Join Date: Aug 2012
Location: Southern California
I found a stray cat who was an absolute sweetheart, and took him to the vet. He was microchipped. The vet staff and I spent several days tracking down his owners, who had moved several times and had a new phone number, but we eventually found them and reunited them with their kitty. As it turned out, he'd been missing for several YEARS! I was amazed that no one else had had him scanned, or maybe no one had been as persistent as I had been in finding his owners.
He hadn't had a collar on when I found him, but for the few days I was feeding him before I could get him to the vet, I put on one of my cat's spare collars with one of those ID tubes on it, with a piece of paper saying "If you are the owner of this cat, please call (my phone number) and let me know so I know he is not a stray."
As for my own 17-year-old granny, she is both chipped AND collared. I have the vet check the microchip every year, to make sure it hasn't moved/migrated in her body.
Her collar has a tag with her microchip number on it, as well as two separate types of ID tag (the regular hang-tag kind, and one of those flat ones that fits directly on the collar itself). I also have a teeny-tiny short-range GPS tag on the collar, since she's an old girl and has medical issues. Luckily I've never had to use the GPS!

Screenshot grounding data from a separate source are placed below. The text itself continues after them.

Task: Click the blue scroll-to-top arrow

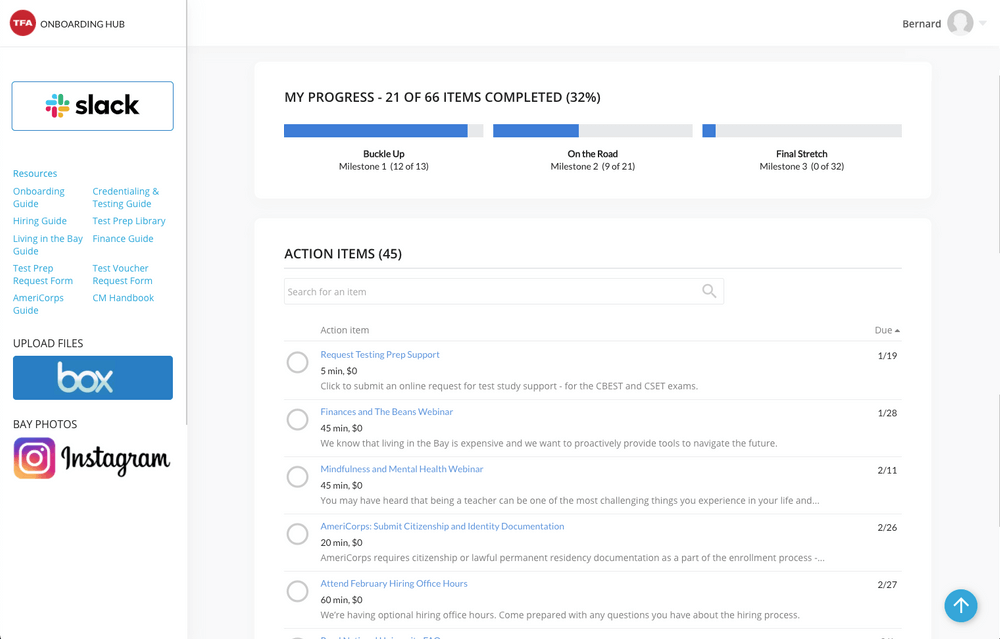Action: (960, 605)
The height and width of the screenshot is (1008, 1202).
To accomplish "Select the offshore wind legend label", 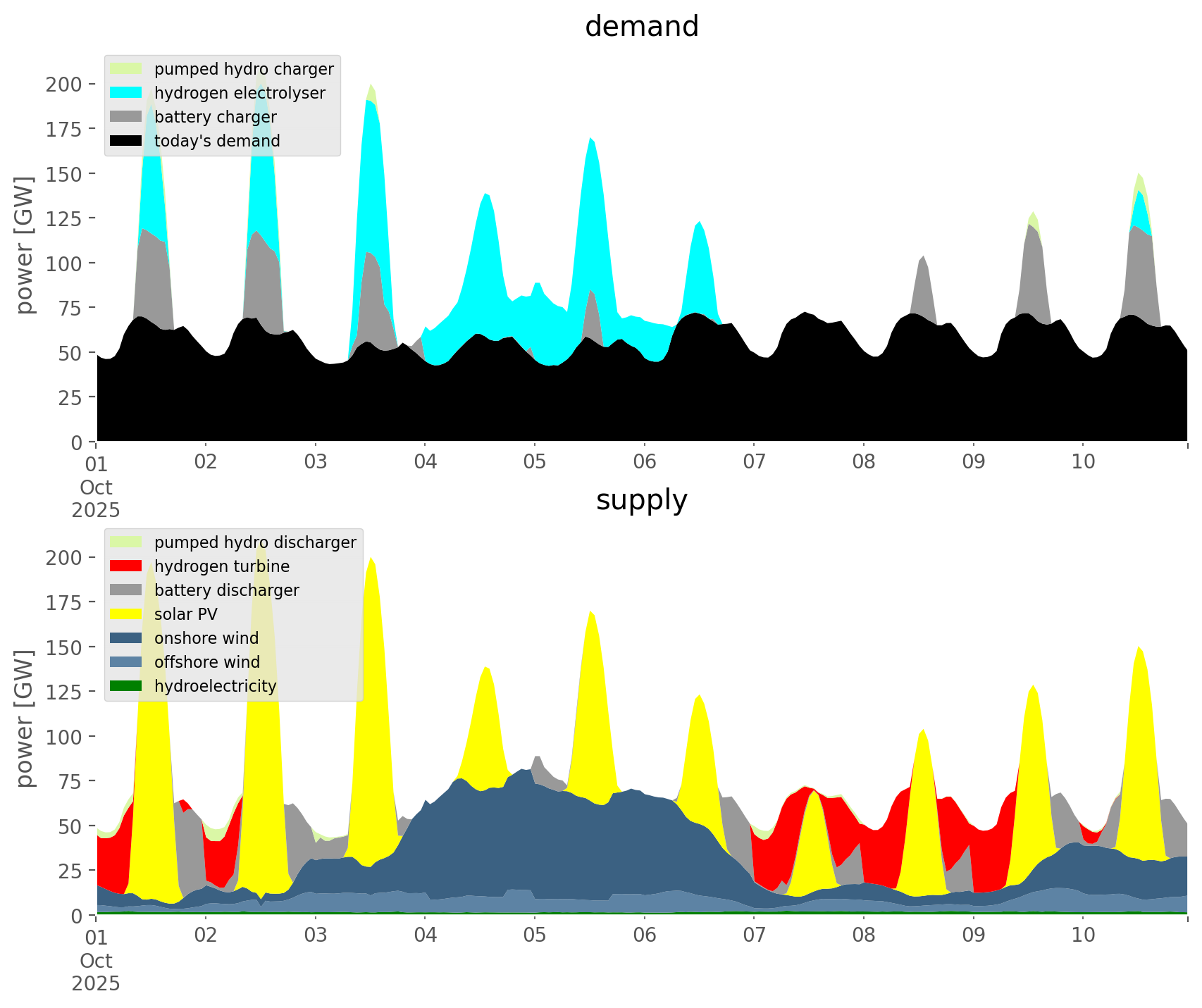I will (206, 662).
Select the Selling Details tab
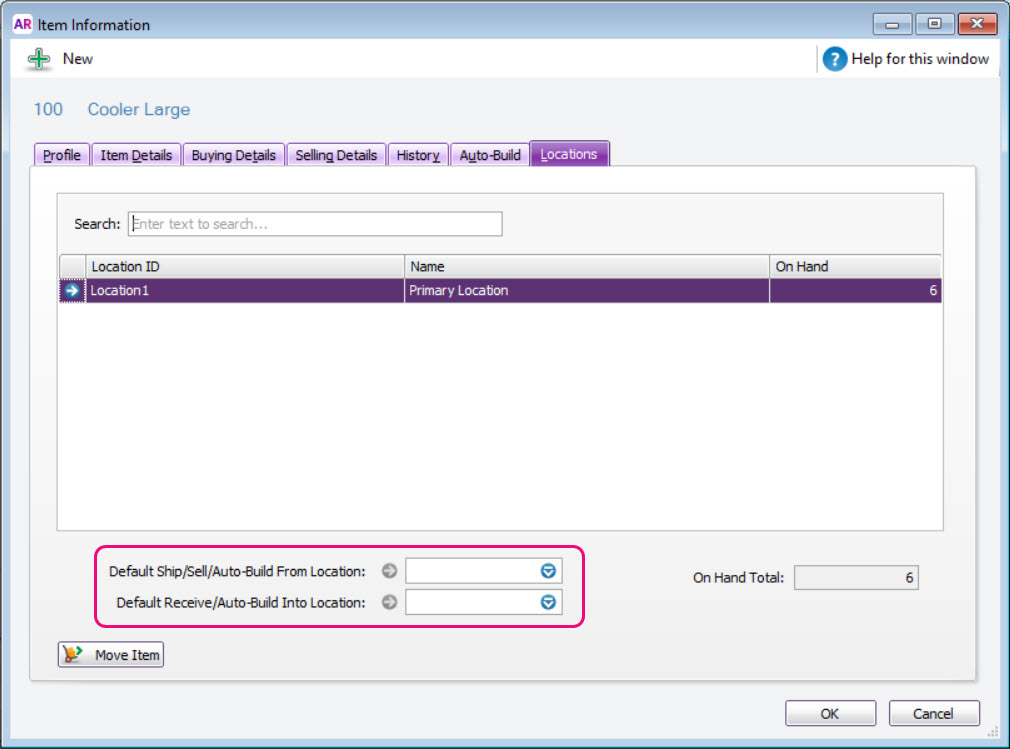This screenshot has width=1010, height=749. (336, 155)
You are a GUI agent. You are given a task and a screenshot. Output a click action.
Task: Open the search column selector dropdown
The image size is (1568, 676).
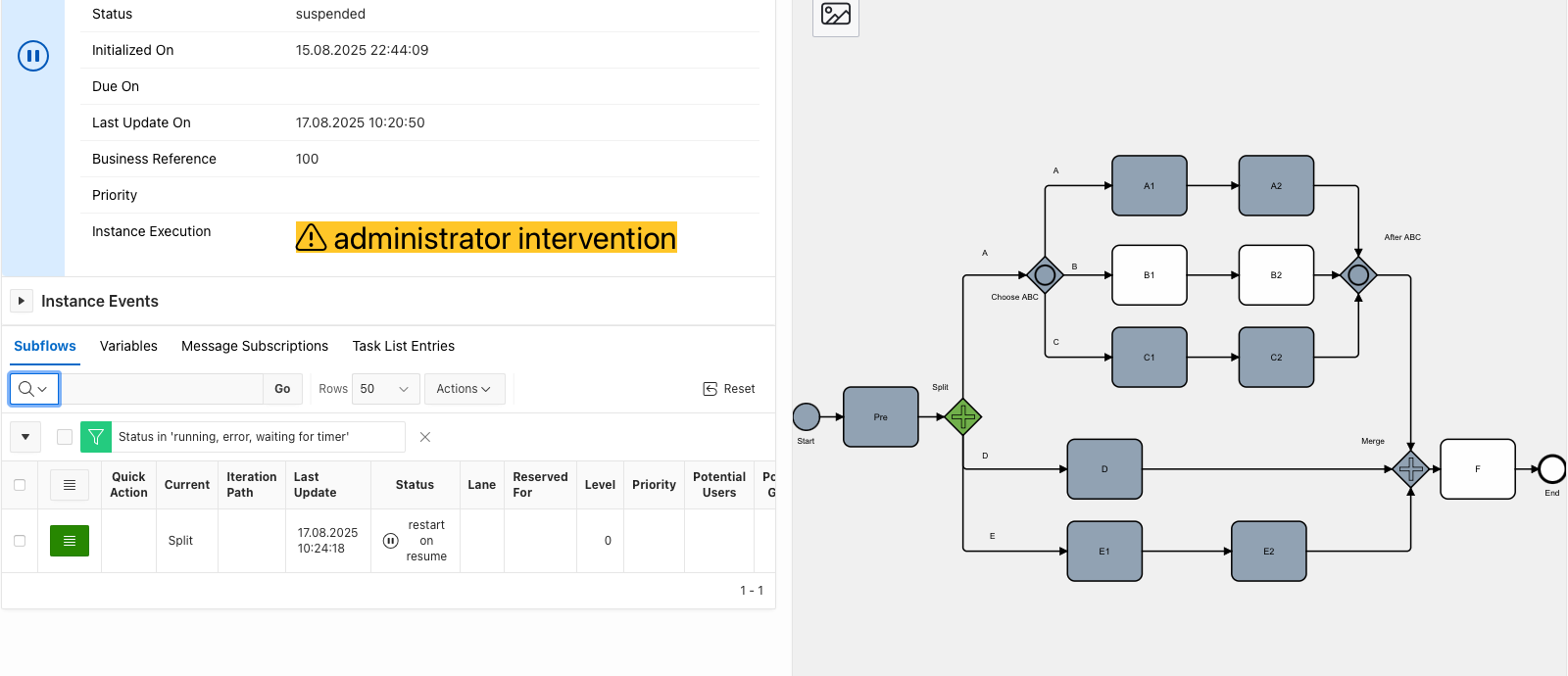click(x=34, y=389)
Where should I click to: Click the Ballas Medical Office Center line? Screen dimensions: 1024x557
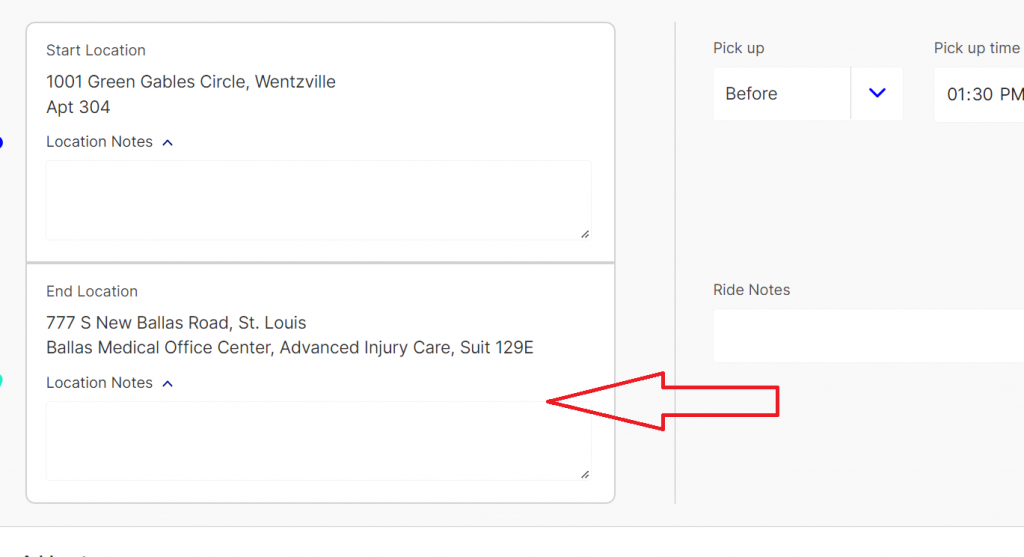tap(289, 348)
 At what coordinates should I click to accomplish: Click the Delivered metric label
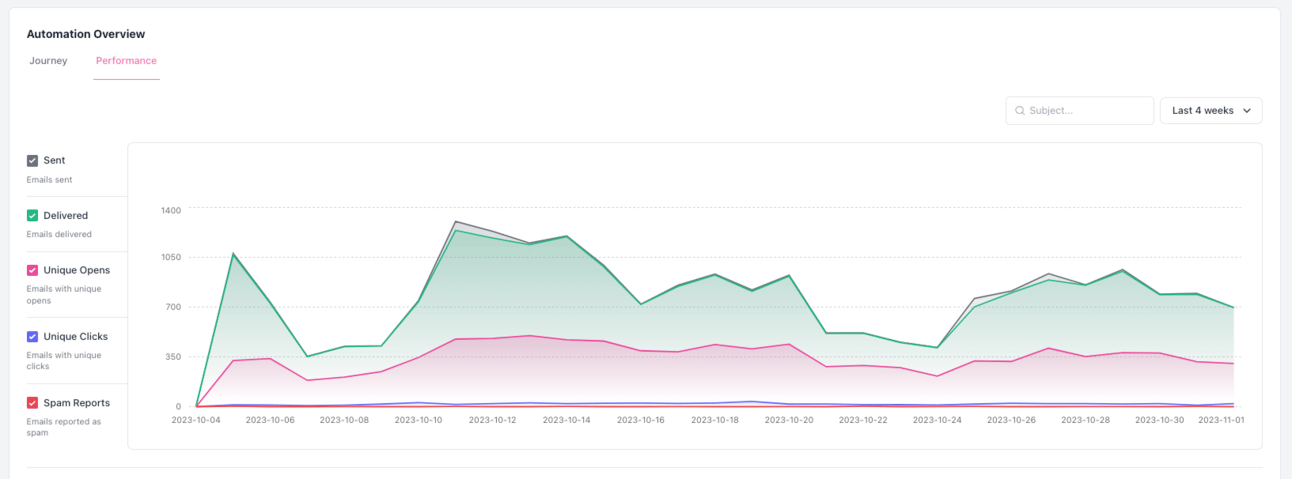pos(66,215)
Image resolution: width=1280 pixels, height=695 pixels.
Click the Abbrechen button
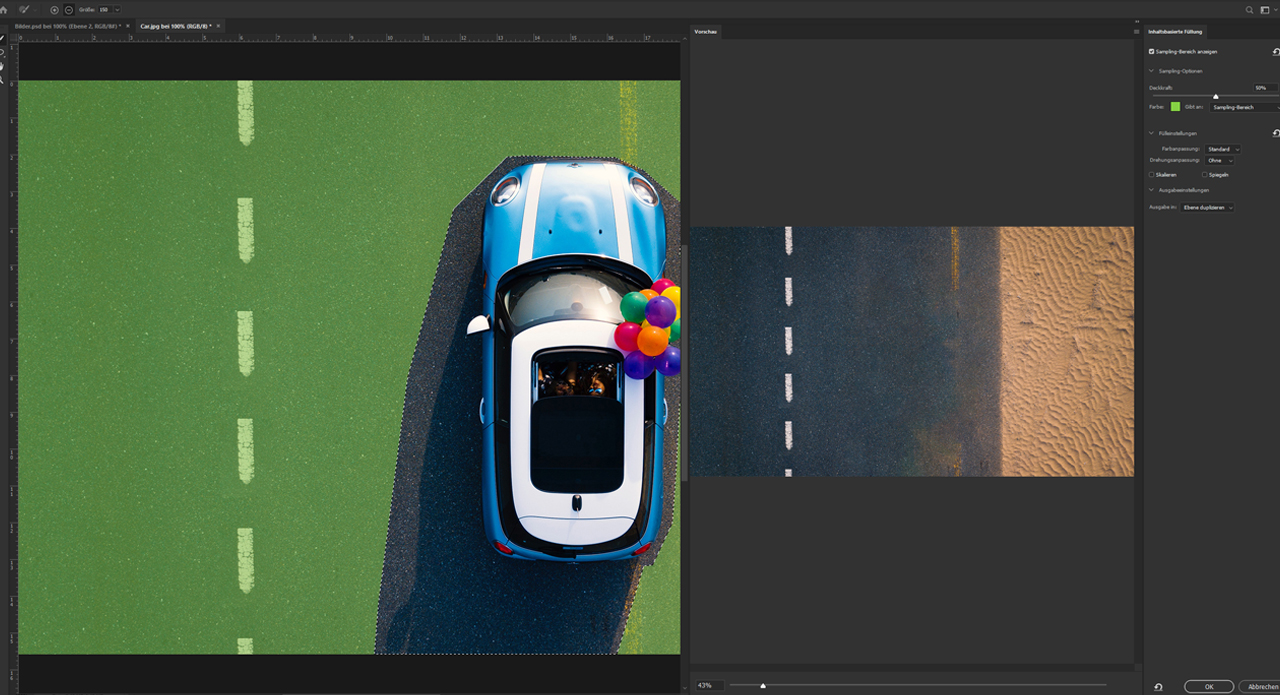(1260, 687)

But I am a firm believer in microchipping AND collaring cats, even "strictly indoor" cats. My friend's cousin did not have her Scottish Fold spayed, collared, OR chipped because "she is an indoor cat that will never get out" -- of course someone left a door open and the cat DID get out. Luckily they found her again, but she was pregnant. My friend herself has the same attitude towards her two cats - no collars or chips because they "will never get out" - luckily both of her cats are neutered, but her brother accidentally broke a screened window one day and both cats dashed out of it before anyone could grab them. Again, luckily, my friend quickly found both cats, and nowadays both sport collars and ID tags ;}
(unfortunately I think her cousin never listened to the advice, and although she kept both kittens her cat gave birth to and had all three spayed/neutered finally, I don't think any of them are chipped or collared. sigh.)
Obviously I feel very strongly about microchipping and IDing kitties, and there are so many safe breakaway collars out there that "oh he/she will strangle himself!" is not really, imo, a valid excuse for not collaring a cat, whether indoors or not.